Allowing Any Expression

The decision to allow any valid expression (and not just relaxing the current restrictions to allow, for example, subscripting) has been considered as the next logical step in the evolution of decorator grammar for quite some time. As Guido noted, during yet another mailing list thread:

I don’t think it’s reasonable to constrain it less than it currently is but more than a general expression.

Special-casing the grammar to allow some useful cases would only complicate the current situation, and all but guarantee that the process would repeat itself sometime in the future. Further, one purpose of this grammatical change is to discourage the temptation to use hacks like the eval and identity-function anti-patterns shown above.

In short: if we’re removing somewhat arbitrary restrictions, we should remove all of them.

What Counts As An “Expression”

Throughout this document, the word “expression” is used as defined in the Python Language Reference. This can be summarized as “anything that’s valid as a test in if, elif, and while blocks”. This differs subtly from a perhaps more popular definition, which can be summarized as “anything that’s valid as string input to eval”.

This definition of “expression” is convenient in that it fits our needs well, and reuses the allowed grammar of existing language constructs. It has two subtle differences from the other definition:

Tuple Displays Must Be Parenthesized

This is based on an observation Guido made in the same email. Continued immediately from above:

Though I wouldn’t allow commas– there’s no way that
@f, g
def pooh(): ...

can make sense.

Indeed, it may even lead inexperienced readers to conclude that several decorators are being applied, as if they were stacked. Requiring parentheses here makes the (admittedly nonsensical) intent clear without imposing further restrictions and grammar complications.

Named Expressions Need Not Be Parenthesized

Here, the choice of syntax is unambiguous. PEP 572 explains why it requires parentheses around top-level expression statements:

This rule is included to simplify the choice for the user between an assignment statement and an assignment expression – there is no syntactic position where both are valid.

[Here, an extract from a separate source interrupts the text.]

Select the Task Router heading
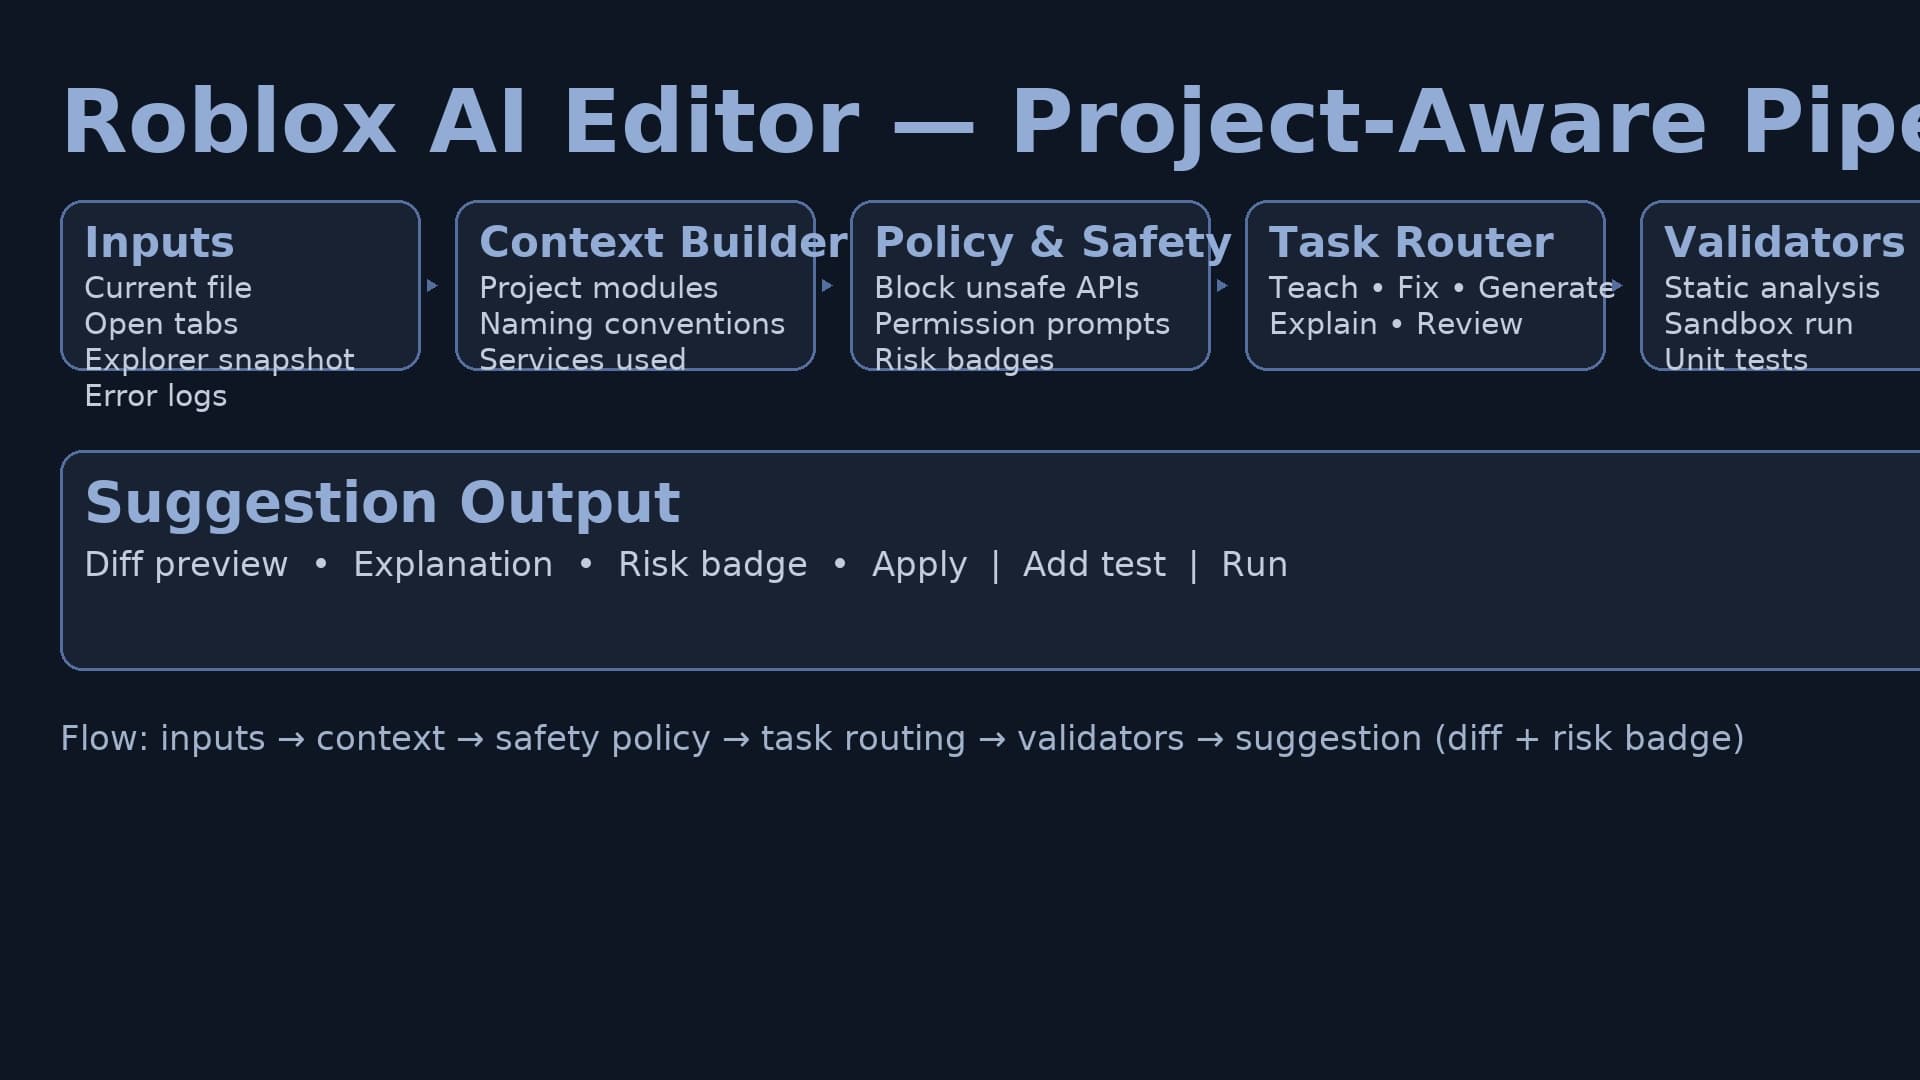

Since an assignment statement is not valid here, assignment expressions should not be unnecessarily burdened with parentheses.

Specification

The grammar for decorators is currently:

decorator: '@' dotted_name [ '(' [arglist] ')' ] NEWLINE

This PEP proposes that it be simplified to:

decorator: '@' namedexpr_test NEWLINE

Backwards Compatibility

This new grammar is fully backward-compatible with the existing grammar.

How To Teach This

Decorators can continue to be taught as they always have; the average Python programmer is likely unaware that the current restriction even exists.

Reference Implementation

The author has written a CPython implementation.